_What is being asked_:
Please return every line in the following data that includes the string "will".

_Data shown_:
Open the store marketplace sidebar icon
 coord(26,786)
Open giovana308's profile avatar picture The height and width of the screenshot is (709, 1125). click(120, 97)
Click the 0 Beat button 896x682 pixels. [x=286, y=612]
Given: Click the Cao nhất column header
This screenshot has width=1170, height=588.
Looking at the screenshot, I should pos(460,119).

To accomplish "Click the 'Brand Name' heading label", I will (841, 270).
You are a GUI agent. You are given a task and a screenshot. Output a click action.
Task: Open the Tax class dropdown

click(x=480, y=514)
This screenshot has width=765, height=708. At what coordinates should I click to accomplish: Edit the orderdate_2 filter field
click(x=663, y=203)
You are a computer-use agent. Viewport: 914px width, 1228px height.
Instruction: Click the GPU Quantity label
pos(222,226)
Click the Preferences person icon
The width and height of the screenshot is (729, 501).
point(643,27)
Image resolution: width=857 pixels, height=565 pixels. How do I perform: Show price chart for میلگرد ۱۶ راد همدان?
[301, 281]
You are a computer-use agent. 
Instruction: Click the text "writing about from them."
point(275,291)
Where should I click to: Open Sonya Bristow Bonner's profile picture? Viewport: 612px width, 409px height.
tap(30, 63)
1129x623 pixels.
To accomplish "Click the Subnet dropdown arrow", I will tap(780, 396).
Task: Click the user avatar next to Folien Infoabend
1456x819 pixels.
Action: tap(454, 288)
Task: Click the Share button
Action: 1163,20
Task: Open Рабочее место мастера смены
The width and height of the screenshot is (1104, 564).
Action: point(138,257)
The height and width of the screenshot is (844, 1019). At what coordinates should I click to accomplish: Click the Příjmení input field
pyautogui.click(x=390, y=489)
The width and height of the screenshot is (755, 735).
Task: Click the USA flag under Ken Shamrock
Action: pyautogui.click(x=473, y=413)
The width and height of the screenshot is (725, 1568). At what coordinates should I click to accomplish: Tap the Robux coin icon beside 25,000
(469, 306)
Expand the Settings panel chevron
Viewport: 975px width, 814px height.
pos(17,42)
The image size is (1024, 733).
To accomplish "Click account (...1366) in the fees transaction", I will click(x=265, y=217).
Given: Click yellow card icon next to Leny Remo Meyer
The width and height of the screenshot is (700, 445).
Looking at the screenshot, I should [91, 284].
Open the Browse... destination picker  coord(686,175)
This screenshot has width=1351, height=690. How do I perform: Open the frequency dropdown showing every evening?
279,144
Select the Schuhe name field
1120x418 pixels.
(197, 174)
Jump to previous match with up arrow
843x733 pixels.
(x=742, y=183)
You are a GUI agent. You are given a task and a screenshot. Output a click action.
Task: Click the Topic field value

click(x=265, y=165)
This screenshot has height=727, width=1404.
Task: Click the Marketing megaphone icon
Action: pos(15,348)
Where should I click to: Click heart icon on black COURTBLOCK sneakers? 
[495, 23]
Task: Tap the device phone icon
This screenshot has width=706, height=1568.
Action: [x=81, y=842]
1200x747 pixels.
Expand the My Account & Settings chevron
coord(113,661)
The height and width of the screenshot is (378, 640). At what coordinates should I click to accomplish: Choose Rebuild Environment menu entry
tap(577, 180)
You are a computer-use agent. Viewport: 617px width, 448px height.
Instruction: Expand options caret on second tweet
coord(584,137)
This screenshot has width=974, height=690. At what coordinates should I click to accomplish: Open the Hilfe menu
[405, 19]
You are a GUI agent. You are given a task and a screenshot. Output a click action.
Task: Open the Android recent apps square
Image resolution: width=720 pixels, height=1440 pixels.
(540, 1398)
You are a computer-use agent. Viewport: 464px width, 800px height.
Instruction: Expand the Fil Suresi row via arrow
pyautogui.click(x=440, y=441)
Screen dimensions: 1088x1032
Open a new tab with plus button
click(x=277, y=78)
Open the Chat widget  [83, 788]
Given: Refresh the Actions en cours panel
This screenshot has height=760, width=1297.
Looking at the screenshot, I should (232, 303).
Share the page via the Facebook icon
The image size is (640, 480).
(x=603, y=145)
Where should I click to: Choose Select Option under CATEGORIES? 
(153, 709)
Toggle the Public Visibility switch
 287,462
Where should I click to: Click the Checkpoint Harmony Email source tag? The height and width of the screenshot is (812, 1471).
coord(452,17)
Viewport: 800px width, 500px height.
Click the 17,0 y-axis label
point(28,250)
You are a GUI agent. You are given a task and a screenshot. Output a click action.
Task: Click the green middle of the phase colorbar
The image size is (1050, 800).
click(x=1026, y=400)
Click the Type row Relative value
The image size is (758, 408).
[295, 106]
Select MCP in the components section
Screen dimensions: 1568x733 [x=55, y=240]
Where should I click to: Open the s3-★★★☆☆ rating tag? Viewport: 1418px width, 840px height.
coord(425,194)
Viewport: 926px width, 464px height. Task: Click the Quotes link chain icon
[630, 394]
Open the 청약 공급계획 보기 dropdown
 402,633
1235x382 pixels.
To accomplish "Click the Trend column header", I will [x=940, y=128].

_Result of this exercise_:
To accomplish "Click the 'Brand Name' heading label", I will (841, 270).
To accomplish "Click the Subnet dropdown arrow", I will tap(780, 396).
To accomplish "Click account (...1366) in the fees transaction", I will click(x=265, y=217).
To accomplish "Click the Trend column header", I will [x=940, y=128].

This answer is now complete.